秀秀又啜泣道:“小姐你莫说这话,我哭不是因为我不能嫁给他,忘不了他。而是因为我心底的那个人今日怎会是那般禽兽模样,害了您。女子最重名节,云公子怎能想出那等方法,他便是再喜欢您,也不能如此啊,这让您今后可怎么办啊。”
韶槿想哄着孩子一般拍着秀秀的肩道:“没事,你看,三爷今天不是什么也没说么。对我,也还是挺好的。过去的事就让它过去好了。”
“小姐,自从您那一次醒来以后,我也不知您是变得什么都看得开了,还是变得什么也不知晓了。三爷毕竟是男人,虽然您和云公子今日没发生何事,可这事…又怎么说得清啊。若那日,若那日我和他说清,说您早不记得他了,也许便好了,我怎么那么笨呢。”秀秀急得直跺脚。
韶槿叹了口气,道:“秀秀,别人要怎么想,我们是没法去控制的。只要记住,自己要好好活着就行。你同我说说,那云公子曾经是怎样的?”

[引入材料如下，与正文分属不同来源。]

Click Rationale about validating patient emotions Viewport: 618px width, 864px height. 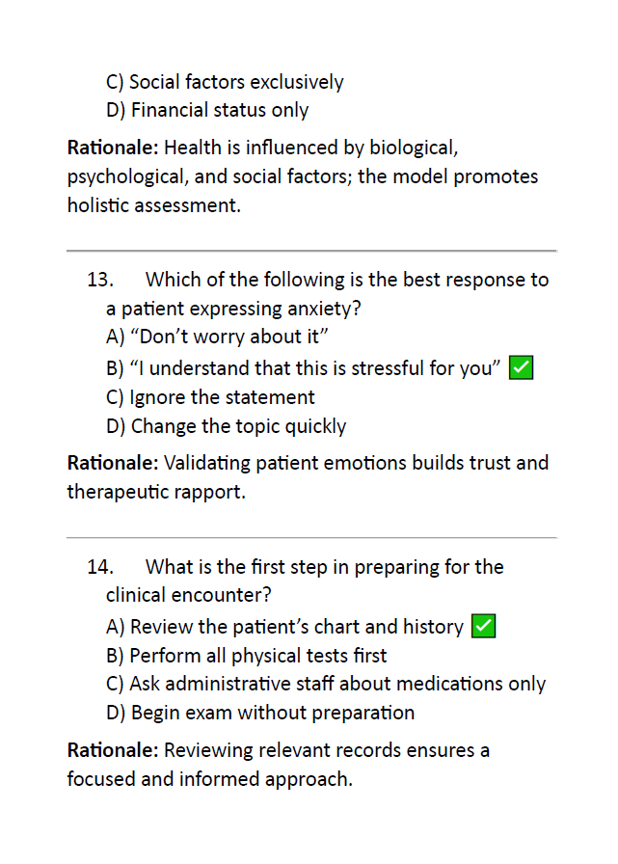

秀秀红了红脸,又说了那云公子过往的种种,韶槿听了,以她现代人的观点看来,那云公子只能算是待人亲切有礼的,但若说对韶槿和秀秀有多好,却也并没有,只可惜她们深处在大宅门里的女子,本就没见过多少青年男子,又见到那云公子那般唇红齿白的玉面书生,先是心动了三分,难得他又温柔有礼,便已芳心暗许。至于云公子,又多喜欢韶槿,她便推断不出来了,许是同情有些,怜爱有些,男人对娇弱女子的保护欲又有一些,但任她如何分析也分析不出那所谓生死相许的爱情出来,至少,云公子,关键时刻退缩了。而原先的韶槿,选的却是刘兰芝似的决绝爱情。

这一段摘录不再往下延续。